I think it is fair to surmise this clinical abstract, while barely appropriate to even present at a medical meeting, is being used as a little advertising booth for inadvisable off-label use of Nuedexta at the American Academy of Neurology meeting.
In my opinon, I can only surmise Avanir management is too greedy and unethical to realize these commercial efforts by physician proxy diminishes Avanir's credibility amongst physicians and investors.
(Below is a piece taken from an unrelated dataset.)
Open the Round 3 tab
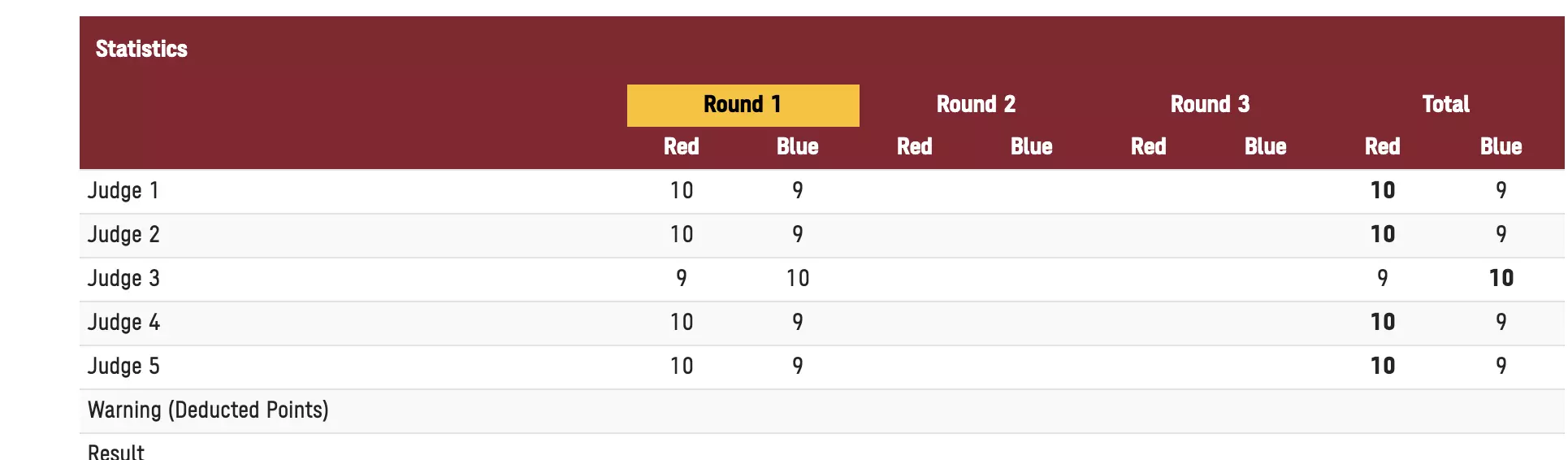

As an example, I suspect the same greedy, unethical and unscientific thinking prevents the CEO from ever mentioning that about 30% of the severe PBA in the STAR trial had a complete remission with placebo when he crows about how something like 51% in the Nuedexta arms had complete remission. Before anyone jumps to say how the CEO is not a scientist, he has at least two physicians working for him and surely he would run his presentation by them for medical comments. I can only surmise it has been pointed out to him by at least one of his physician employees that he should mention this placebo efficacy but he does not and instead always clues his audience that he is a conniving stock promoter. It is just foolish.
A scientific approach would have been to acknowledge how poor quality this clinical data is and to have a brief suggestion of doing a small prospective randomized placebo controlled Phase 2 study in traumatic brain injury patients with impulsive or compulsive shopping problems but who do not have PBA (but definitely NOT with Avanir's money, PLEASE) and that study would have to see if there is an efficacy signal.
That is all that is warranted mentioning here by the "study" authors.
But I'm sure Avanir's CEO is "delighted" with the abstract.
OnlyF, I think especially after being burned by accepting Avanir's huge expansion of claims of the PBA population that you would be more careful touching anything Avanir influences, like this "study" and what you basically acknowledge is its inappropriate suggestions and conclusions.
This "study" is not the least bit "important," to use your word.
But if they had done that, it would have diminished their calls for redefining the disease and using the drug and I suspect that is why they omitted this obviously necessary commentary as well as other obviouisly necessary commentary about the myriad severe limitatons of the "study".